§ TRY IT
All that should come back is the lines of the data below from the one containing "The width and height of the screenshot is (531, 753)." to the one containing "Screen dimensions: 985x581", inclusive, exactly as they stand.

§ RECORDED INFORMATION

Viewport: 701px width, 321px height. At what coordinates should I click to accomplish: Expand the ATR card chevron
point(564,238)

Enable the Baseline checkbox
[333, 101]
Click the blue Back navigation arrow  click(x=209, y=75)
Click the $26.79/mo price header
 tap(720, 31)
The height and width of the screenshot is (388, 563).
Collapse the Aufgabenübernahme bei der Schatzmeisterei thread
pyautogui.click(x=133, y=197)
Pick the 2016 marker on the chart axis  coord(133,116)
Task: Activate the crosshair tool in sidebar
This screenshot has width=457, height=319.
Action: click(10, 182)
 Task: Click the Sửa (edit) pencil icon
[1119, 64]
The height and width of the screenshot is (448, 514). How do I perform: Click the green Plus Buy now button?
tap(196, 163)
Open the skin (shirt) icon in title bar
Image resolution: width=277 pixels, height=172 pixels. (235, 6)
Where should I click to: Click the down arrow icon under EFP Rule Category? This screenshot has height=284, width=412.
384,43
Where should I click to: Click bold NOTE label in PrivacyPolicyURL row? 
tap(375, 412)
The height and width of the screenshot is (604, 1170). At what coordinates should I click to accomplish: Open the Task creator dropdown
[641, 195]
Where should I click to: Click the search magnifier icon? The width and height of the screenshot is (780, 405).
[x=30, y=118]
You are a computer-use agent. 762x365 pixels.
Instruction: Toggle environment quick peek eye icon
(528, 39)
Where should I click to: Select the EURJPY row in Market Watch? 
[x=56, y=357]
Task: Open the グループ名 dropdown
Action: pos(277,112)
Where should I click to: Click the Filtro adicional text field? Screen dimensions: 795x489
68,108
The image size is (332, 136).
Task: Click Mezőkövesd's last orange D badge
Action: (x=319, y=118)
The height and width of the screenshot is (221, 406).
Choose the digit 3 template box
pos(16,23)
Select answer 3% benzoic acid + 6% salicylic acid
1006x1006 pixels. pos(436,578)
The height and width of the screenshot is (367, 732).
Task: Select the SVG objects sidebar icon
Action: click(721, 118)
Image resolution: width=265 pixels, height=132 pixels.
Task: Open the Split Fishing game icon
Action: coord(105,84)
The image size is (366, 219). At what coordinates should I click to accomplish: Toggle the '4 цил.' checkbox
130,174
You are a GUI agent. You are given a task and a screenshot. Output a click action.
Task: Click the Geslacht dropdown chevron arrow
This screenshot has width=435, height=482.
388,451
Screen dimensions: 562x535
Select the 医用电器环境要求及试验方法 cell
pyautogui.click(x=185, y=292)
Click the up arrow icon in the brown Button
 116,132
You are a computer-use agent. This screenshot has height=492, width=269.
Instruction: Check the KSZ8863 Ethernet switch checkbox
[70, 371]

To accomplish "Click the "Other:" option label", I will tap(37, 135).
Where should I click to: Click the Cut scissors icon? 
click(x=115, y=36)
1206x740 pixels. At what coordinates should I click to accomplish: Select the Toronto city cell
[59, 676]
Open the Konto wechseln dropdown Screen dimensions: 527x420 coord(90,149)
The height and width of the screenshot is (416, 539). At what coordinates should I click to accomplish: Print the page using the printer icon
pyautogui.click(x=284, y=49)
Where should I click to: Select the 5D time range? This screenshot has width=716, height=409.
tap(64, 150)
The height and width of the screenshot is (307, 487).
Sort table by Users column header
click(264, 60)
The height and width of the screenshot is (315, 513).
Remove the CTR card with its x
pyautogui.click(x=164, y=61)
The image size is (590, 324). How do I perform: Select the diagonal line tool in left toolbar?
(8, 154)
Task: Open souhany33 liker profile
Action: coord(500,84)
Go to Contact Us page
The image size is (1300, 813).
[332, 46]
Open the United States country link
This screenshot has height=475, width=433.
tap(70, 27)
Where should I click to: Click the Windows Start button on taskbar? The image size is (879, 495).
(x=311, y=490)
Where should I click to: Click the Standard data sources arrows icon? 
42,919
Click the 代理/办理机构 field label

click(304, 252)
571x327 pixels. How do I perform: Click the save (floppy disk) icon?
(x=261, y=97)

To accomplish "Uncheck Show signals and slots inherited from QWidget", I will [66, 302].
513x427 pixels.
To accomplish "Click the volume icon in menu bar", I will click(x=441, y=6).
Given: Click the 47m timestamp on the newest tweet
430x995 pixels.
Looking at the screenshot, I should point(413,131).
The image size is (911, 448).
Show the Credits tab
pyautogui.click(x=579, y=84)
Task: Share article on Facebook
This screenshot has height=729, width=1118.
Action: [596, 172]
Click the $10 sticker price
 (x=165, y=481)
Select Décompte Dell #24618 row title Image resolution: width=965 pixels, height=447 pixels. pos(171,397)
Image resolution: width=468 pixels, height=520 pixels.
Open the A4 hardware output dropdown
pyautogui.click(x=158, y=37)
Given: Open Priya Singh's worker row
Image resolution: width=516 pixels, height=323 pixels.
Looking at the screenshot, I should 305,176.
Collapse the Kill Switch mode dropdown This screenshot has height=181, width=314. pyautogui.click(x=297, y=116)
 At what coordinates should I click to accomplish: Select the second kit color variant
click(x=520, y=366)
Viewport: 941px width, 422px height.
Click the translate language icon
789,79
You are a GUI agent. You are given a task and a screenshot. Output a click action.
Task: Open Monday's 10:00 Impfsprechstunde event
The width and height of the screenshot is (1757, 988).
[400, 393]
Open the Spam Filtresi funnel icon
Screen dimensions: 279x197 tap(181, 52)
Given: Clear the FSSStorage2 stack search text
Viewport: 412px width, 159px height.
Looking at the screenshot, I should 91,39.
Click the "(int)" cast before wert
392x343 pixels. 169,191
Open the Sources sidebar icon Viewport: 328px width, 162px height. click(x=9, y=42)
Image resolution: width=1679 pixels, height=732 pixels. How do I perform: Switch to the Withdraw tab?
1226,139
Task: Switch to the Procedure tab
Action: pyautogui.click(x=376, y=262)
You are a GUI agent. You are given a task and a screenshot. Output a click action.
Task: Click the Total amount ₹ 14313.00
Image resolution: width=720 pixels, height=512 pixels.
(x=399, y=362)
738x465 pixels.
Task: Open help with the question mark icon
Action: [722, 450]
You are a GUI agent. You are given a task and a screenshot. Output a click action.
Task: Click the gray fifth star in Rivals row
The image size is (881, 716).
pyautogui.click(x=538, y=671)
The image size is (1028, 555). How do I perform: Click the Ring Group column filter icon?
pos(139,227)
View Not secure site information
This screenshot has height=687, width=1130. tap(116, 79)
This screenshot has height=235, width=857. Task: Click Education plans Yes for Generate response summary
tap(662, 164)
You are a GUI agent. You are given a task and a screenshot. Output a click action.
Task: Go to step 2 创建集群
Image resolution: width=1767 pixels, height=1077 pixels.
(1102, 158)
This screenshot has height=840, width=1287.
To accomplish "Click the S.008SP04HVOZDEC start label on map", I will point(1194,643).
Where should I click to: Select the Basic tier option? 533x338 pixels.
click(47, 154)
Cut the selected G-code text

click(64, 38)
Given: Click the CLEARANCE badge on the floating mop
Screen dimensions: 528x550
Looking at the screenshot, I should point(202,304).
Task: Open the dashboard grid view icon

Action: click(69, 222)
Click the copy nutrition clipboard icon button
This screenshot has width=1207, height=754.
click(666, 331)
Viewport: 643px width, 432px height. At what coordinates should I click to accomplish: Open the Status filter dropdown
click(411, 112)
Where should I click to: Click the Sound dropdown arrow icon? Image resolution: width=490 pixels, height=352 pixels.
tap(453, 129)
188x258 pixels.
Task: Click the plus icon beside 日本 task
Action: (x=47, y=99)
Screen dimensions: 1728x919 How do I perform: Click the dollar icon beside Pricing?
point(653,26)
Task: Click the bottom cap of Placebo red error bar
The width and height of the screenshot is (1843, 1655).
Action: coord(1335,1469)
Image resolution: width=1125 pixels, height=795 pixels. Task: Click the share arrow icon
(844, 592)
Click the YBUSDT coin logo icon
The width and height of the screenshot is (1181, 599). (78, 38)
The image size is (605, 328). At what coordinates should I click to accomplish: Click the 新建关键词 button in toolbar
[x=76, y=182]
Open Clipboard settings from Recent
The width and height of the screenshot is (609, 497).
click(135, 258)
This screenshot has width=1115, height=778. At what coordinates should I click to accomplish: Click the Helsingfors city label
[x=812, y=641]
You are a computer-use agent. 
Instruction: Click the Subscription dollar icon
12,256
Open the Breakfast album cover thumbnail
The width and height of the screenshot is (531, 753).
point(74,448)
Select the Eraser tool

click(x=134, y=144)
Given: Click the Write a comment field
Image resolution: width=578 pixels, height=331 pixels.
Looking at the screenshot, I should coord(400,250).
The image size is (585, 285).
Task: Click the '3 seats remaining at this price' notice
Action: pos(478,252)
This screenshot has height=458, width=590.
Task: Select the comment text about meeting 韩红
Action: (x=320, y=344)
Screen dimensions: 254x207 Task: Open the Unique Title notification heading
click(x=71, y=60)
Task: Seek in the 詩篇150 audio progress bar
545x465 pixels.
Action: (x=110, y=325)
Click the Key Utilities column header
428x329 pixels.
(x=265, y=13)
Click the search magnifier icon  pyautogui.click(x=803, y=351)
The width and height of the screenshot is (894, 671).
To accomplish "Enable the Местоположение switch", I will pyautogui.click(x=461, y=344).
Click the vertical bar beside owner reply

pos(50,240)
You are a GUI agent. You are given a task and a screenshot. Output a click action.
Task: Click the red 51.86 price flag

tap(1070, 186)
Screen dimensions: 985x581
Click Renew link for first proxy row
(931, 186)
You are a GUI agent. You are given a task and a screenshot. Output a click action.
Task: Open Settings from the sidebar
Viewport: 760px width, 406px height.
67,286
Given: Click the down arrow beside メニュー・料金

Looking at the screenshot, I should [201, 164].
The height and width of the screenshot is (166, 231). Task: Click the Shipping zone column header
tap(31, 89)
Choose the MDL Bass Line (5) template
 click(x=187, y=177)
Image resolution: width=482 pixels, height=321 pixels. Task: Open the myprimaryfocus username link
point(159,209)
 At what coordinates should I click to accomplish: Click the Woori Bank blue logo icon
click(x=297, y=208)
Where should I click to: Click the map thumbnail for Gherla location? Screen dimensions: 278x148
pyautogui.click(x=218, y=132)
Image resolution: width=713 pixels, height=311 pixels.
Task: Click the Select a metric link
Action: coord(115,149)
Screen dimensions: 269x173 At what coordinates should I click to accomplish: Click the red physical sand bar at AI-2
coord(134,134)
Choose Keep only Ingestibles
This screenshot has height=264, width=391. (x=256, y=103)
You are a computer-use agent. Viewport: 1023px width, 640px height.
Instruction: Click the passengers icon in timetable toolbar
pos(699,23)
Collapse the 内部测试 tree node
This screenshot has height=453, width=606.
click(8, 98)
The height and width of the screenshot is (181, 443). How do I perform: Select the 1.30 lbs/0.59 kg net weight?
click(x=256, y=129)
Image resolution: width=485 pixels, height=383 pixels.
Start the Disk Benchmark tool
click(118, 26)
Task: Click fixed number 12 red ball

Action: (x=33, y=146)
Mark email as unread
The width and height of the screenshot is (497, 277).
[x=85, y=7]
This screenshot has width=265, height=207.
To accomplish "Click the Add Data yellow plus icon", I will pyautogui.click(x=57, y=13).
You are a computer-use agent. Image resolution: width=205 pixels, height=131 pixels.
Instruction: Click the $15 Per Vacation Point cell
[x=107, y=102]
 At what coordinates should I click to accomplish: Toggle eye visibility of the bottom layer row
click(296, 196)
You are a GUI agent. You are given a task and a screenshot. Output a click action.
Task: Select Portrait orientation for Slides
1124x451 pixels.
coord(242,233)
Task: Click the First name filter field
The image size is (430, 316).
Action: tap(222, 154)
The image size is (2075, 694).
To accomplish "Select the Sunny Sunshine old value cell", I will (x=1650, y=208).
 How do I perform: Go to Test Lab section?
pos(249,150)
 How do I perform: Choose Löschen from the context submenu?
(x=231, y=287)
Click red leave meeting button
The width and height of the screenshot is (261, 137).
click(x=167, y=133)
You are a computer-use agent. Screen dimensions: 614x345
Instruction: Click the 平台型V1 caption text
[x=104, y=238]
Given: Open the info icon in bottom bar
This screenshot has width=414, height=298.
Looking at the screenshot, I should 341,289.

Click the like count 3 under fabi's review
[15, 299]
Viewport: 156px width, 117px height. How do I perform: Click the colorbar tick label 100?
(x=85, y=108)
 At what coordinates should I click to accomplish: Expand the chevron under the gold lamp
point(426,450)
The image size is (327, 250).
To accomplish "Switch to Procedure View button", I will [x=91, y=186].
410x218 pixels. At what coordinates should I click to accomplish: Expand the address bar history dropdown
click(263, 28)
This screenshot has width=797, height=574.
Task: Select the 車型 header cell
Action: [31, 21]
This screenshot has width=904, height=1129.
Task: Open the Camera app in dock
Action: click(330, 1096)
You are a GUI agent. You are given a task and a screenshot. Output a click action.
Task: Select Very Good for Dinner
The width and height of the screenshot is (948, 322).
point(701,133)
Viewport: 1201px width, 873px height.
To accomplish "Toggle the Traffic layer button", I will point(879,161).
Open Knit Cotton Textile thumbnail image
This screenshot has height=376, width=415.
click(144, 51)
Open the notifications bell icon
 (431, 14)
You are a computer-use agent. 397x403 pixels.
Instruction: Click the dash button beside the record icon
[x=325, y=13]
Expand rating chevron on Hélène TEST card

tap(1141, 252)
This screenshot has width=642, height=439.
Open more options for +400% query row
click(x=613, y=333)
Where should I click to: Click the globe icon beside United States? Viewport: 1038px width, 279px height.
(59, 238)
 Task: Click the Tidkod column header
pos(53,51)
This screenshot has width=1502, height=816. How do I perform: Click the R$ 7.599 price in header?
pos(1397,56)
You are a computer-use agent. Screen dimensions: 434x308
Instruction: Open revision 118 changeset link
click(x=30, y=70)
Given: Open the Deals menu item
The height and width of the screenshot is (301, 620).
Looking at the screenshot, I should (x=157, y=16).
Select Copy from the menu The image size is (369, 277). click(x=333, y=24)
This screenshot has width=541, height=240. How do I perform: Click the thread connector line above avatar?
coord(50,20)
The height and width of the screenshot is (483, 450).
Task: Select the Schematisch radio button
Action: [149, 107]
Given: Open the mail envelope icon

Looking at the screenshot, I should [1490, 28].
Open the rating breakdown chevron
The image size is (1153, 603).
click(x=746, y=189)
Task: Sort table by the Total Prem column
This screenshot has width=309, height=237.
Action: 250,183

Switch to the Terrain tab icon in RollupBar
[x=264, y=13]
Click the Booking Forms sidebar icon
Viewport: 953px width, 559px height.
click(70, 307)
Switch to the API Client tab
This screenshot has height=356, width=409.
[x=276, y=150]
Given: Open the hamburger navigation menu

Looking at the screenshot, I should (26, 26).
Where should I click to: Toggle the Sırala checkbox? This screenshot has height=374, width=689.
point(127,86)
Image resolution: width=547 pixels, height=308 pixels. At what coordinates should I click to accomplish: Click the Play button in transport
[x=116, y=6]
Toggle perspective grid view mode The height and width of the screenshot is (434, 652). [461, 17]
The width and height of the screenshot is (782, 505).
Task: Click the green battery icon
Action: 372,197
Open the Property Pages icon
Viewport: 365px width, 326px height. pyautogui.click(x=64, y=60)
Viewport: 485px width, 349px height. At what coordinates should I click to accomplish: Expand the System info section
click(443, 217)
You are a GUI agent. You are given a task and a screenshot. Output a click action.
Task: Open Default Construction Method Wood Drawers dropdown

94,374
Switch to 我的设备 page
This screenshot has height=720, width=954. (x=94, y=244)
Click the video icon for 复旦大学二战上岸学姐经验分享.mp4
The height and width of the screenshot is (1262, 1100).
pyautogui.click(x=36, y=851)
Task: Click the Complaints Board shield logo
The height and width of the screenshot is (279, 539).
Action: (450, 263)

§ FINISHED EXERCISE
The width and height of the screenshot is (531, 753).
point(74,448)
Select the Eraser tool

click(x=134, y=144)
Given: Click the Write a comment field
Image resolution: width=578 pixels, height=331 pixels.
Looking at the screenshot, I should coord(400,250).
The image size is (585, 285).
Task: Click the '3 seats remaining at this price' notice
Action: pos(478,252)
This screenshot has height=458, width=590.
Task: Select the comment text about meeting 韩红
Action: (x=320, y=344)
Screen dimensions: 254x207 Task: Open the Unique Title notification heading
click(x=71, y=60)
Task: Seek in the 詩篇150 audio progress bar
545x465 pixels.
Action: (x=110, y=325)
Click the Key Utilities column header
428x329 pixels.
(x=265, y=13)
Click the search magnifier icon  pyautogui.click(x=803, y=351)
The width and height of the screenshot is (894, 671).
To accomplish "Enable the Местоположение switch", I will pyautogui.click(x=461, y=344).
Click the vertical bar beside owner reply

pos(50,240)
You are a GUI agent. You are given a task and a screenshot. Output a click action.
Task: Click the red 51.86 price flag

tap(1070, 186)
Screen dimensions: 985x581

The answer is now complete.